▶ Exercise
Copy out all lines in the data below containing the string "Enfer".

=====

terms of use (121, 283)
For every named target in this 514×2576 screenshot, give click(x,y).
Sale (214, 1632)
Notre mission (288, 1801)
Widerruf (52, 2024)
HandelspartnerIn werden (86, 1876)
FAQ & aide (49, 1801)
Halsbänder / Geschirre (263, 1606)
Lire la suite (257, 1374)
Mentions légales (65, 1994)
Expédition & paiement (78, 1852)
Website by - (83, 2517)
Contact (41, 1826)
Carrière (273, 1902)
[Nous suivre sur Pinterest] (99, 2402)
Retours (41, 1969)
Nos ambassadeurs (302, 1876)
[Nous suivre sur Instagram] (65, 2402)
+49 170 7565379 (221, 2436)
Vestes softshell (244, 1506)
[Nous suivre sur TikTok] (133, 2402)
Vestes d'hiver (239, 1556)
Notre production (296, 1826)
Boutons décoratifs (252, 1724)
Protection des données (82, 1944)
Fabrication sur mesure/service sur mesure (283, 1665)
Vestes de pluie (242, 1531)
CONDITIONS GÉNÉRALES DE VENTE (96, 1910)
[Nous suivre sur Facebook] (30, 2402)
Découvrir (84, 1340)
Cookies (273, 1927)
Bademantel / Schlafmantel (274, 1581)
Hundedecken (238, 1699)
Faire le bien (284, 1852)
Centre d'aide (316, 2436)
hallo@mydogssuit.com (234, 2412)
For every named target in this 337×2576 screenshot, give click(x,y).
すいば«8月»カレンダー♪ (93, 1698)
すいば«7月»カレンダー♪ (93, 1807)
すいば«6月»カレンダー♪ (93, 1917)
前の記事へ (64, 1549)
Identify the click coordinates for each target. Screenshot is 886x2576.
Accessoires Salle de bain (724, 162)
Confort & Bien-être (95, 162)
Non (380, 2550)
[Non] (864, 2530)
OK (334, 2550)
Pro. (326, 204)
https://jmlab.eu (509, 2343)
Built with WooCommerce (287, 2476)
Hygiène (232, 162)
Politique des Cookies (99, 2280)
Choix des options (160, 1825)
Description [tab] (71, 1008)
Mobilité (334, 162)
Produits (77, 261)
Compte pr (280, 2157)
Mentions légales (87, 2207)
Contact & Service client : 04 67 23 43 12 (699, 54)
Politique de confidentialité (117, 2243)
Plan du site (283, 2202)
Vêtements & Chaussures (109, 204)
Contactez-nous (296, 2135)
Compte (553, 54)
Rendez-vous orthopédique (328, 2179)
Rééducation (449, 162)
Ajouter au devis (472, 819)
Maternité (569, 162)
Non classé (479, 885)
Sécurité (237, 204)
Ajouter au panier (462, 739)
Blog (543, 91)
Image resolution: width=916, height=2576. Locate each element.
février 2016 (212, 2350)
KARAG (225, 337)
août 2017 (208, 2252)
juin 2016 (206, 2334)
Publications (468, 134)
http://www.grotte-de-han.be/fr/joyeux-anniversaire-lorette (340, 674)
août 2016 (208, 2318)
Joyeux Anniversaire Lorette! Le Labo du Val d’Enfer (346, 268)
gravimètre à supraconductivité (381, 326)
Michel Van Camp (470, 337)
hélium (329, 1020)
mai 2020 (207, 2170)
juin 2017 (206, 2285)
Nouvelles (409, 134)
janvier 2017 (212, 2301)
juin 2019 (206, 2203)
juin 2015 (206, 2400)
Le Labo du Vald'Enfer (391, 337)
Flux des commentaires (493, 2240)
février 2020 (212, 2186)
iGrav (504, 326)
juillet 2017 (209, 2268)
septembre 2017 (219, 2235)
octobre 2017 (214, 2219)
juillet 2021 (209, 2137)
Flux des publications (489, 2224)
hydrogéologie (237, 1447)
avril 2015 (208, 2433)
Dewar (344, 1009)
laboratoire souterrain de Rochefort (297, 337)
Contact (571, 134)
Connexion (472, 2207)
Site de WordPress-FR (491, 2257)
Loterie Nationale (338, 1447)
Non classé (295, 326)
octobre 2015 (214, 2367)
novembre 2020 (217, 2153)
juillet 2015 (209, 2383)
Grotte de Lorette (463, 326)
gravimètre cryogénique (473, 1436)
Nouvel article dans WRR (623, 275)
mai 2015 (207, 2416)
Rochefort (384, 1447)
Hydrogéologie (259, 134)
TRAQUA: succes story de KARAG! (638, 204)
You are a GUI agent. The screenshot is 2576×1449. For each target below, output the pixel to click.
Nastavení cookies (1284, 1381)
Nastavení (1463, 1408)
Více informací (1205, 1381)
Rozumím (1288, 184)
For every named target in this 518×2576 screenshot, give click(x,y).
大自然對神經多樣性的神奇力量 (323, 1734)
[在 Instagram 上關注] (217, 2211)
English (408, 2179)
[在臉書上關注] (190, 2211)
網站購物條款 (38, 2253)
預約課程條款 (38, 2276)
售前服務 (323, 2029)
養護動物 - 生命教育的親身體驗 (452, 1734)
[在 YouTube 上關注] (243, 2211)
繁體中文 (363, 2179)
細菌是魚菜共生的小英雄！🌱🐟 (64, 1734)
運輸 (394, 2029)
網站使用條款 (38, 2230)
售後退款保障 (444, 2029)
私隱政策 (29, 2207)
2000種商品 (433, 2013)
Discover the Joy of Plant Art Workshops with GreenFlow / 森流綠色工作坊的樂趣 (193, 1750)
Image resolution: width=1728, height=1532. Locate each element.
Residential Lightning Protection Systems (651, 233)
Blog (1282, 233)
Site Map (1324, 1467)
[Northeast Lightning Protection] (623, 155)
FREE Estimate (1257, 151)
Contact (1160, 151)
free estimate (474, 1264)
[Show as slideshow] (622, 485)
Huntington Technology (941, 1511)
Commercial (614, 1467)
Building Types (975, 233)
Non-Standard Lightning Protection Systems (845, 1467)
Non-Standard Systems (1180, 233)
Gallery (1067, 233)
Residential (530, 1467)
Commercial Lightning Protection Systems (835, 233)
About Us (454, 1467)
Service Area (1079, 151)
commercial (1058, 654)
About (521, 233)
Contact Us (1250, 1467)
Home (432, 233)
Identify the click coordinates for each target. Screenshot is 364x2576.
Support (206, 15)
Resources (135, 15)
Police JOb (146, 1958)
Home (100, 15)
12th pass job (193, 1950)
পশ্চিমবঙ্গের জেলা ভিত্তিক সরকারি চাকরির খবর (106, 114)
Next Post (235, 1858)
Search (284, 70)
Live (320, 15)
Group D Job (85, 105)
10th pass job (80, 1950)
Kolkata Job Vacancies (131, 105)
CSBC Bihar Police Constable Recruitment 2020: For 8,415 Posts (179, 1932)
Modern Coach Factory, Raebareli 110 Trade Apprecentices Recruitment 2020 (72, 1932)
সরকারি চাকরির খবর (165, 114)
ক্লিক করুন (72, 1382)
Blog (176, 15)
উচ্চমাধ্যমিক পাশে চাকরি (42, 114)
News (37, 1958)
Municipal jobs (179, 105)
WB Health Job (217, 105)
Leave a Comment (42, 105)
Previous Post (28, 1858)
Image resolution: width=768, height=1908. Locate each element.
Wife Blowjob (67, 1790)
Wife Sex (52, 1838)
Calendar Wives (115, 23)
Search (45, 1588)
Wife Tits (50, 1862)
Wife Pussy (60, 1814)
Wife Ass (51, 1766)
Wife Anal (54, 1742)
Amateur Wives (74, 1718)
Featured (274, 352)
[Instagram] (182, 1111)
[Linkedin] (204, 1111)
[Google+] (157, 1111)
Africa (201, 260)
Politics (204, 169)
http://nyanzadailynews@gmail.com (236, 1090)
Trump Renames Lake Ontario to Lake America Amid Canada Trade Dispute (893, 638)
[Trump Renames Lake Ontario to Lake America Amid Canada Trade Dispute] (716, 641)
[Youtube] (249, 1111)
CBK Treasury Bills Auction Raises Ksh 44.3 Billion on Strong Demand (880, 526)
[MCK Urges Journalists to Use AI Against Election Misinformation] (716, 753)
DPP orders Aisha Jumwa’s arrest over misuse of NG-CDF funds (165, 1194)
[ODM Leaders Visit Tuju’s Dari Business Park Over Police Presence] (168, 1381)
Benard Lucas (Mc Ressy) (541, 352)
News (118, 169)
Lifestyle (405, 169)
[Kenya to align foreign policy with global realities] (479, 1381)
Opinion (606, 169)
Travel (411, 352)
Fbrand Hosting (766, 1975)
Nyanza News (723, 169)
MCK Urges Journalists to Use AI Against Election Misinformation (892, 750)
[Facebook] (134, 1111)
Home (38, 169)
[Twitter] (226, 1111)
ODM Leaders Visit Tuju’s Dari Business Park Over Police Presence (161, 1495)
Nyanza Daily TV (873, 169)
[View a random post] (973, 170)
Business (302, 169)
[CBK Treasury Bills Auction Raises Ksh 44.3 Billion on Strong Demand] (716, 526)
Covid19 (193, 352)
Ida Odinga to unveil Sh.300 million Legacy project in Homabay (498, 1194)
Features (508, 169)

=====

▶ Response to the exercise
Joyeux Anniversaire Lorette! Le Labo du Val d’Enfer (346, 268)
Le Labo du Vald'Enfer (391, 337)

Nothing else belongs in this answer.